Obie ekipy zaczęły bardzo spokojnie. Jakby chciały się wybadać. Dopiero w 22. minucie straciliśmy gola. Jak już, to trochę za szybko. Po siedmiu minutach wyrównaliśmy z rzutu rożnego. Strzelał Breen.

Po samobóju McEvoy`a oraz trzech naszych poprzeczkach kończymy pierwszą połowę. Beznadzieja.

Od początku drugiej części rzuciliśmy się do odrabiania strat. Efekt przyszedł w 75. minucie po uderzeniu celnym Gormley`a. Do końca regulaminowego czasu gry utrzymał się remis.

W dogrywce my pierwsi uderzamy. Wysunięty napastnik zalicza swoje 27. trafienie w sezonie. W 102. minucie ładnym zwodem Todd minął lewego obrońcę i podwyższył na 4-2.

Zmęczeni, ale zadowoleni możemy świętować koniec drugie części dogrywki i awans do finału!
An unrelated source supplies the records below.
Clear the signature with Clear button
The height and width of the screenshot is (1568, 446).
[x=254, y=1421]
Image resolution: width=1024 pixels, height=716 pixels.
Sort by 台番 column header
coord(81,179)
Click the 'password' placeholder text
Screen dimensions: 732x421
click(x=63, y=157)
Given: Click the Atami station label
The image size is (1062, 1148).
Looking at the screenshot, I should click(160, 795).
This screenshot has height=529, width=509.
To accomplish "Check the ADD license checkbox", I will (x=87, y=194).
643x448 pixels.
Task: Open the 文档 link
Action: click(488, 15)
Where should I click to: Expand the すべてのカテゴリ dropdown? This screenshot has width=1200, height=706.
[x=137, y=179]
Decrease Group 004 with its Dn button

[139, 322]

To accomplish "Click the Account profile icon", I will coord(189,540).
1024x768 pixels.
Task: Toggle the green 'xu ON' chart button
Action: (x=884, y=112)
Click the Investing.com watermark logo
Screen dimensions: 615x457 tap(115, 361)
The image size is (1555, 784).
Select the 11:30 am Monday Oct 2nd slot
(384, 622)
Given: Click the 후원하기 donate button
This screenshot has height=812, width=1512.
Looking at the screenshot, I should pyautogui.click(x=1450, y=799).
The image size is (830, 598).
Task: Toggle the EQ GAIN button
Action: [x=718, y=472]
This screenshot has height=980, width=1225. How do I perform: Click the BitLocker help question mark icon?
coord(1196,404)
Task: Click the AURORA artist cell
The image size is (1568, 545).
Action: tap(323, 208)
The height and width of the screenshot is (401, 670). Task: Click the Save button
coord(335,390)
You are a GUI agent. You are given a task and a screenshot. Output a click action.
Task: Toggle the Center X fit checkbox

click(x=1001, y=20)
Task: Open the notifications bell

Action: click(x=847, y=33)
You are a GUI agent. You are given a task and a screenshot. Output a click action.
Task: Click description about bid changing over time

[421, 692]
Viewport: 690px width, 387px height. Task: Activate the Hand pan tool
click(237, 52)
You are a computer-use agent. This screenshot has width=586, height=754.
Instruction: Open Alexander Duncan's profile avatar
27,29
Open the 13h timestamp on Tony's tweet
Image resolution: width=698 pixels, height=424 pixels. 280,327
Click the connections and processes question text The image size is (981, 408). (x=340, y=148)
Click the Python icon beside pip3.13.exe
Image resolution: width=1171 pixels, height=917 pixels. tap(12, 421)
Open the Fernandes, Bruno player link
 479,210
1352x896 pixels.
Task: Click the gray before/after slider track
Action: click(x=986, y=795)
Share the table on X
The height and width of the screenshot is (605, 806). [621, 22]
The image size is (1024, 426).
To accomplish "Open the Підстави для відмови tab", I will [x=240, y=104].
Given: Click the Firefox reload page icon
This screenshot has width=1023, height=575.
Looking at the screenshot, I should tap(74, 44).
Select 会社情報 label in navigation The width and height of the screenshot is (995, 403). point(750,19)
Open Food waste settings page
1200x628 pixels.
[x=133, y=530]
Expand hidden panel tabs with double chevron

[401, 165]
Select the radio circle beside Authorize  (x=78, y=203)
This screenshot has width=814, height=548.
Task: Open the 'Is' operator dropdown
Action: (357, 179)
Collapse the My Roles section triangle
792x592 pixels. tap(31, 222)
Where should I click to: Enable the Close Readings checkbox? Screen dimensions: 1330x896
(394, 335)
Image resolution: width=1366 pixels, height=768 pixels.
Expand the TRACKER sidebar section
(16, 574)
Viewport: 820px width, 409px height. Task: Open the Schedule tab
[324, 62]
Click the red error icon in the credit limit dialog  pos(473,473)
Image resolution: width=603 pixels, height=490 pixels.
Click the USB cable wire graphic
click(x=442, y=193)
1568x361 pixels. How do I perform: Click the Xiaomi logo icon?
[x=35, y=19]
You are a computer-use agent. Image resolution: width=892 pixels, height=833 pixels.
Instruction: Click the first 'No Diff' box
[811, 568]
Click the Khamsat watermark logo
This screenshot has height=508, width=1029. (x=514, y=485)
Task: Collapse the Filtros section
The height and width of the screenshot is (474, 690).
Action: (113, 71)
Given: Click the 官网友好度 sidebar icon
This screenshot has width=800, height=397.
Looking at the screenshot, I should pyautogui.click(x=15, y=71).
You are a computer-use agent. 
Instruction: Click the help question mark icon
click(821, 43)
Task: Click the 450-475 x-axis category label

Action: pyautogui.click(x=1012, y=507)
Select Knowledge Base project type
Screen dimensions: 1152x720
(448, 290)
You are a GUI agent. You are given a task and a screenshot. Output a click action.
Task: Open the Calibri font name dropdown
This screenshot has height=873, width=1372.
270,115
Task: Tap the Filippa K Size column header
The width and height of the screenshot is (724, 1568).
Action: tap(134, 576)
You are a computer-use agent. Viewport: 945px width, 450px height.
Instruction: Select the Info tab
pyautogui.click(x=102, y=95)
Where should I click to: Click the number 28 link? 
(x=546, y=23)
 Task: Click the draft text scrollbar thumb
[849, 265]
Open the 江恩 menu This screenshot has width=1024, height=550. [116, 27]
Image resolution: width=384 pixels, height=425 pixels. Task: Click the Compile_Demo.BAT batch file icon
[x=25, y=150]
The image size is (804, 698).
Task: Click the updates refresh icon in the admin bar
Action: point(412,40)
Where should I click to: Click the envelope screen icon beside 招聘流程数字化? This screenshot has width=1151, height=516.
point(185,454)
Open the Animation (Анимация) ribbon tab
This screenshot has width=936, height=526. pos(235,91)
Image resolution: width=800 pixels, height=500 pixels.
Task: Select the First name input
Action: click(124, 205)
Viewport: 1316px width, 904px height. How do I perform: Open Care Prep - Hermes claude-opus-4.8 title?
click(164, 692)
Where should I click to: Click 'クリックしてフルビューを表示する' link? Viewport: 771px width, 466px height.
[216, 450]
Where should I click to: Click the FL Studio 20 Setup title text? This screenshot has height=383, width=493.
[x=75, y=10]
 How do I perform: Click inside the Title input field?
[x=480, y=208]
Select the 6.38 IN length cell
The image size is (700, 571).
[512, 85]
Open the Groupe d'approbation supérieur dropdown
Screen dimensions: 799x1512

Tam zagramy z zespołem Dollingstown.

 

Haynes- McLoughlin, Breen, Newton, Burns- McEvoy- Keane ©- Todd, Rogers, Gibson- Gormley

 

[DBP] Portadown 2-4 d Lurgan Celtic [DBP] Mid-Ulster Cup Półfinał

1:0 Thurgoog

1:1 Breen

2:1 McEvoy sam.

2:2 Gormley

2:3 Gormley

2:4 Todd

 

MoM: Joe Gormley (Lurgan Celtic)

Frekwencja: 4,647

Odnośnik do komentarza

Po wyczerpującym meczu tylko cztery dni przerwy. Kolejny puchar przed nami. Tym razem Coleraine i ćwierćfinał Irish Cup. Trochę roszad w składzie będzie, bo nie wszyscy się czują na siłach stoczyć ten pojedynek.

 

09.03.2019, Lurgan, The Arena, godz.14:30.

 

Pierwsza część spotkania przebiega pod nasze dyktando, tylko nie potrafimy tego przypieczętować bramką. Dopiero w 29. minucie Gibson po otrzymaniu podania od Owens`a mija zwodem obrońcę i posła piłkę między nogami bramkarza. Chwilę później Owens mógł trafić, ale futbolówka minęła słupek o centymetr.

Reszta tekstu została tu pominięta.